Wednesday, November 24, 2010

Giving thanks: It gets better.

I have spent so many hours with American middle schoolers that I think I can safely, and sadly, say that whatever schools are doing to prevent bullying is not working. This is especially true when it comes to homosexuality. As I wrote in my book, “fag” is still considered the greatest insult one 12-year-old can spew at another, and while kids may tell you on a survey that they think being gay is okay, their ugly actions (and words) speak far louder.

Much is made, and written, about school anti-bullying guidelines and programs. Unfortunately the policies are a mass of grey area, they go unenforced, and until teachers actually sit with middle schoolers at the back of the field trip bus they will forever be ignorant of the worst offenses. It makes me sick to think about my friends and relatives having endured even for a moment the anxiety and shame typical of gay preteenage-hood.

Don’t get me wrong: I am glad we are adopting policies and guidelines and character-education lessons and all that. They will, however, never have the power of every single adult modeling truly accepting values and behavior. And given that that is not happening anytime soon, given that we are not going to stop the perpetrators, we need to focus on helping the victims. In that spirit I’d like to bestow my Thanksgiving gratitude on the It Gets Better Project, which in concept and execution is more powerful than any anti-bullying effort I know or could imagine. In these videos, which you probably already heard of but might not have taken time to watch, thousands of gay adults explain to young people that life as they know it now—in which each day might be an exercise in avoidance, insecurity, or worse—is not necessarily the life they will live as adults. They will grow into love. Simply put, it gets better.

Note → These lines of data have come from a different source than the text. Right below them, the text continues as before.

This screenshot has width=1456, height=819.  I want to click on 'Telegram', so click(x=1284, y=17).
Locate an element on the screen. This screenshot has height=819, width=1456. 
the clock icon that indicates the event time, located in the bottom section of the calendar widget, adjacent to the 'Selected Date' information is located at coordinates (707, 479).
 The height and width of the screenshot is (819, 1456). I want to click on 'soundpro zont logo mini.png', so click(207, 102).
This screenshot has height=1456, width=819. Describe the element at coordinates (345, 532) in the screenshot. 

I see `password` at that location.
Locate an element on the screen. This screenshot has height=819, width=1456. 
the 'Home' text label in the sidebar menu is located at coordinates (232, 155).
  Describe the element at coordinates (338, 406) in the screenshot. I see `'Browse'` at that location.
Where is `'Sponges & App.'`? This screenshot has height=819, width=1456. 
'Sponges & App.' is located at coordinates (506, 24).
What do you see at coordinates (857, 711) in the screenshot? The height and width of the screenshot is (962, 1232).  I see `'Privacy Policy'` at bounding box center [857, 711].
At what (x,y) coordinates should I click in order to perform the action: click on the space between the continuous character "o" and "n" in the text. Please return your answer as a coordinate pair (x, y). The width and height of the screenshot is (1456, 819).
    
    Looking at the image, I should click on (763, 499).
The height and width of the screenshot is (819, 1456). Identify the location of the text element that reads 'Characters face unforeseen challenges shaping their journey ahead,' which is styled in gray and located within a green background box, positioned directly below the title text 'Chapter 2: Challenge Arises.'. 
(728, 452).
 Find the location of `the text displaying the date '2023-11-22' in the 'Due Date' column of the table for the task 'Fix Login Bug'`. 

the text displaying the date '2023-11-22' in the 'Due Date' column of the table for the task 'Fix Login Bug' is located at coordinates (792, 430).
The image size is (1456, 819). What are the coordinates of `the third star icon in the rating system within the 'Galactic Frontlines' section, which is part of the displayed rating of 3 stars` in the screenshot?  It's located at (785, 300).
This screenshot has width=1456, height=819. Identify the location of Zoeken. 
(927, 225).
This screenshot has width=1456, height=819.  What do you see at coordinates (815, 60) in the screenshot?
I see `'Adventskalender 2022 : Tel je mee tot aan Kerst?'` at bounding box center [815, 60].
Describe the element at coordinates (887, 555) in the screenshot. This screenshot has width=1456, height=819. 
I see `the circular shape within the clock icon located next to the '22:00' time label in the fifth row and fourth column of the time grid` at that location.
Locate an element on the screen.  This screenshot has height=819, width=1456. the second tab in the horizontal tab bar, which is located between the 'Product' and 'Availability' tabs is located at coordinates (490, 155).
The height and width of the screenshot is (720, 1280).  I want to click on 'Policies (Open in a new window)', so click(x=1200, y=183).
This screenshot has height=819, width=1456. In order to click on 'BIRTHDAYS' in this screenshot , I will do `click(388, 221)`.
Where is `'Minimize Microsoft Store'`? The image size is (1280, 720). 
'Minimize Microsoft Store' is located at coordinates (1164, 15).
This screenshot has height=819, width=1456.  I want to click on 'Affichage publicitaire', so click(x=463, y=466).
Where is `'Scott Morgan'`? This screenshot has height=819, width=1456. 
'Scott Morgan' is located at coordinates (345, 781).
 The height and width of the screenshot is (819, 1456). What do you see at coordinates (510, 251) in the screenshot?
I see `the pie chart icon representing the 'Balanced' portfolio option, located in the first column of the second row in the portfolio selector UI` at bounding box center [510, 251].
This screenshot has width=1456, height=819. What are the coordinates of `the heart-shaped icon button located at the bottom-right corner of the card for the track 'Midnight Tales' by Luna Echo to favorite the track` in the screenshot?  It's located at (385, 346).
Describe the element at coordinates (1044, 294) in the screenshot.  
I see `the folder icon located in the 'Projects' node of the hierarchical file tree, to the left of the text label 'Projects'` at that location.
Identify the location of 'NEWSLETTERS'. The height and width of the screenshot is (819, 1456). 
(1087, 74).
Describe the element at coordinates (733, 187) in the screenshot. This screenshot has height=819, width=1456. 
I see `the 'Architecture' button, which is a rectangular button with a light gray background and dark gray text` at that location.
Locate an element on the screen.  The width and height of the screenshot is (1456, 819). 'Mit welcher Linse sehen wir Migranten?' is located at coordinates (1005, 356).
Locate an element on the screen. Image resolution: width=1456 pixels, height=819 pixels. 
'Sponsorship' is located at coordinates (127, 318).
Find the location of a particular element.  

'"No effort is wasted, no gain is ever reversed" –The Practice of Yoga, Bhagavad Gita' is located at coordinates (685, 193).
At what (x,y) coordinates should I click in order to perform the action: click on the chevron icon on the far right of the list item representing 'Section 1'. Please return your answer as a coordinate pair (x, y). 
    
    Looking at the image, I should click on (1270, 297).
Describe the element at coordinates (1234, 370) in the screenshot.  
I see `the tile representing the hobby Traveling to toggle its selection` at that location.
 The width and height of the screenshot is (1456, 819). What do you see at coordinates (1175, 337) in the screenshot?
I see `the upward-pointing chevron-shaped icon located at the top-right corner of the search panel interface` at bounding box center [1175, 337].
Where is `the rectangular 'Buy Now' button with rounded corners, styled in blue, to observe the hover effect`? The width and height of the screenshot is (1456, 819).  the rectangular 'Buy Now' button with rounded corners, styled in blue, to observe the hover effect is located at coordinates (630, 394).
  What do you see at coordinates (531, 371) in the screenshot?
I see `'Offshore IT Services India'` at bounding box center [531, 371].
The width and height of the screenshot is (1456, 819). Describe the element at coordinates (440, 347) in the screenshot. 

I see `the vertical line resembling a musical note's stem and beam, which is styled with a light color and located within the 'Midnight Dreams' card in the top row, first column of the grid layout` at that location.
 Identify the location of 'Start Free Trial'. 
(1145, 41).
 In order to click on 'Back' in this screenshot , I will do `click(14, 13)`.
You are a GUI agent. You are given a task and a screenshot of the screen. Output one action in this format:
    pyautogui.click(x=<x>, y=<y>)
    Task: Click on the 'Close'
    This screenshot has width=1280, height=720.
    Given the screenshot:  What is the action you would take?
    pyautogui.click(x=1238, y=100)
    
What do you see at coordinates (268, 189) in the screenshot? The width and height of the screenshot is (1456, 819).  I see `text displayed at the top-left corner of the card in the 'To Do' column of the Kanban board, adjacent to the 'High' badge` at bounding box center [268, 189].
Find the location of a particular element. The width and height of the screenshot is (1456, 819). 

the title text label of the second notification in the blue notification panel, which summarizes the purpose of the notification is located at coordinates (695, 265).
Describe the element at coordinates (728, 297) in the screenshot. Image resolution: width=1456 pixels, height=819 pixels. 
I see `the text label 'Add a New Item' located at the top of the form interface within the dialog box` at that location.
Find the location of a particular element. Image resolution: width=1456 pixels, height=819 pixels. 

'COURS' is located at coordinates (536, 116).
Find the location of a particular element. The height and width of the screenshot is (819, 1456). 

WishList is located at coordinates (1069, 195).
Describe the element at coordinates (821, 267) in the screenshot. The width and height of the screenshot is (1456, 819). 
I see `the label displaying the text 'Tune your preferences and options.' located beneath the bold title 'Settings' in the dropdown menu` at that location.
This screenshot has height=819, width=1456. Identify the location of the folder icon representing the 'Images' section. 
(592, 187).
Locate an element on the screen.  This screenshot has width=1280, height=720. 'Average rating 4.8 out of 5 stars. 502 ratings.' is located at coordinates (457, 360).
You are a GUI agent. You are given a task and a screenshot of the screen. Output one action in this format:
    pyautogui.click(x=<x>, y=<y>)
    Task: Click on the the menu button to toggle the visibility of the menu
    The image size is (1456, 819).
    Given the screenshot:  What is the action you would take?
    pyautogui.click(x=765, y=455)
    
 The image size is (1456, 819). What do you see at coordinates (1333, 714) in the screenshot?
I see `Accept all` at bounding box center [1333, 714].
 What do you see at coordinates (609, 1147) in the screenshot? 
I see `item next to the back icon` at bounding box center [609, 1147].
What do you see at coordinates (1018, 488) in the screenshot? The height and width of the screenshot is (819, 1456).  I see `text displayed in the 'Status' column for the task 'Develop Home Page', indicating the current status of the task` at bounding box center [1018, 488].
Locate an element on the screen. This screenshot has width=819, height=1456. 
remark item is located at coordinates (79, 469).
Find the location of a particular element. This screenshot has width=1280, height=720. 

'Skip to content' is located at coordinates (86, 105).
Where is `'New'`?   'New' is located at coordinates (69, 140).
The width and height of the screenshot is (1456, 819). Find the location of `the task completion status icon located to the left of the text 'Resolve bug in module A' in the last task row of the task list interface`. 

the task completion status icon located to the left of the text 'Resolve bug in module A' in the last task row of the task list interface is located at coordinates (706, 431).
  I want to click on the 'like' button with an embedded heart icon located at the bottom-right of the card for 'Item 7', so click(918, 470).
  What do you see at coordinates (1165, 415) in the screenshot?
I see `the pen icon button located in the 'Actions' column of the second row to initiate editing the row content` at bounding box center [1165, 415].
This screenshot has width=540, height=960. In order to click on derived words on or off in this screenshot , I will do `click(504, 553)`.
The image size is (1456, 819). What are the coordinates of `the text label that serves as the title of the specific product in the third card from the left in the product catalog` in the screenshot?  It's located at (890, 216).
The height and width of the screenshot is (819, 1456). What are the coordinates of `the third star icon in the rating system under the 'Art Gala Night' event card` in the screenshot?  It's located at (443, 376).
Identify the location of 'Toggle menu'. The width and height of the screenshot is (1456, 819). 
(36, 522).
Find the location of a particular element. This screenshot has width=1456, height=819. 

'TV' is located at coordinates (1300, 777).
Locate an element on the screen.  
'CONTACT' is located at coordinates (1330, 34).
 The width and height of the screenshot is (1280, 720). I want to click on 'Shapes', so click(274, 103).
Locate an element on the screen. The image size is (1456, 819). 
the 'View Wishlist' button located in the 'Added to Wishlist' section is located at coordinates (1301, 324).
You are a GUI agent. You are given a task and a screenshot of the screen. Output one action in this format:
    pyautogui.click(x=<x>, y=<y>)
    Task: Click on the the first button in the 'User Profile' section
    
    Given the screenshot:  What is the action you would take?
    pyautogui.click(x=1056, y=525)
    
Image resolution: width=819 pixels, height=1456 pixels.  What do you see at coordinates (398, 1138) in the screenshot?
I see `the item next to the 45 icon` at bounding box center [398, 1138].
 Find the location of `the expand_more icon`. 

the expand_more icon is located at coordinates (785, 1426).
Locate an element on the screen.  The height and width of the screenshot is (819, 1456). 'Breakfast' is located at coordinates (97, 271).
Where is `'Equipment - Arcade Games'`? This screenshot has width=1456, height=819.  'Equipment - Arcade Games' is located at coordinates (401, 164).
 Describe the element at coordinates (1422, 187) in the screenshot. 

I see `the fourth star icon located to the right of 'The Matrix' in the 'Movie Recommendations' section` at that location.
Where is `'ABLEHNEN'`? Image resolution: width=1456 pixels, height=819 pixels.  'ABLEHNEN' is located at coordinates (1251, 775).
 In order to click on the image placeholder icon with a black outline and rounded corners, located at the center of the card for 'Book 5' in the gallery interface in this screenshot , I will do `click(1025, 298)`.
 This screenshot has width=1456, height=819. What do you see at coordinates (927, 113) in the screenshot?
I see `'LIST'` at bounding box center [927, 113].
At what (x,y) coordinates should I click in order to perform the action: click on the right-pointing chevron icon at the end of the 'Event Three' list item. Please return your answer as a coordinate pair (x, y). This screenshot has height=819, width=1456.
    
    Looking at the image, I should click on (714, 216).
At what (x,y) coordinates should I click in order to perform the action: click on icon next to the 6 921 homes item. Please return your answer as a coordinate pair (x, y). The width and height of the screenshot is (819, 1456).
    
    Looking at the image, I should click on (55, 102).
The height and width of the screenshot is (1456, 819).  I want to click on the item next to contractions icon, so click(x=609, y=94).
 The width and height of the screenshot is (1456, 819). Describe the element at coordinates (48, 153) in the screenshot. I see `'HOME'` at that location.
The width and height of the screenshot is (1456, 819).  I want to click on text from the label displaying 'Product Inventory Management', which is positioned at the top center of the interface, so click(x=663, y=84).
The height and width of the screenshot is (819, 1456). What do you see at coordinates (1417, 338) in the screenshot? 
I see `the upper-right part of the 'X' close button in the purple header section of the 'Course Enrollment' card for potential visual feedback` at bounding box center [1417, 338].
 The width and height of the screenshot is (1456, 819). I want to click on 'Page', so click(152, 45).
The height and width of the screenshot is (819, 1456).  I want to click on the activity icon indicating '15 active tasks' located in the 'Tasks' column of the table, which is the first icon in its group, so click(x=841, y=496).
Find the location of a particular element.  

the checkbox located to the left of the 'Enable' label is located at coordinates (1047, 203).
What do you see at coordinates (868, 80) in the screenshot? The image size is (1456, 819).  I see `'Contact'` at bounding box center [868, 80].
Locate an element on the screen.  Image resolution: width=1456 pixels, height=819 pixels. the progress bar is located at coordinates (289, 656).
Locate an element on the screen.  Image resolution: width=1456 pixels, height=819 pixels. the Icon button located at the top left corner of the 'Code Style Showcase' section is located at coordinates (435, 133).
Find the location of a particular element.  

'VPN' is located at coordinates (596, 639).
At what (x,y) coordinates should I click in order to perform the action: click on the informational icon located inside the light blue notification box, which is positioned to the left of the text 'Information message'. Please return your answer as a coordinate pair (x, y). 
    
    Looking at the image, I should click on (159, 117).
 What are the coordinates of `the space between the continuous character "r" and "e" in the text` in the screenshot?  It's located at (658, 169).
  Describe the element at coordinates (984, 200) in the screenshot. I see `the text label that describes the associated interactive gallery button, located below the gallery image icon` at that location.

I would like to read about what kind of impact this project is having on the internal lives of gay teens. Obviously not an easy story to pin down, but to hear what students who have seen the videos make of them, and what they think of their school-based programs, would be interesting. I am familiar with critiques of the project—it’s too easy, it’s not concrete, etc.—but I am so emotionally drawn to it that I would like to see a Nobel Prize created for Awesomeness, and Dan Savage be named the first recipient. I would like to read more journalism that goes inside gay children’s minds, which only seems to happen these days after they die.

1 comment:

  1. One of our bloggers wrote about this from the perspective of a principal, http://www.thenotebook.org/blog/102996/make-it-better-schools-right-now

    He also pointed out the Make it Better Project that students created themselves since they don't want to wait years, decades for things to improve. It was great to read about that student activism, and his ideas on ways schools can help support students as well.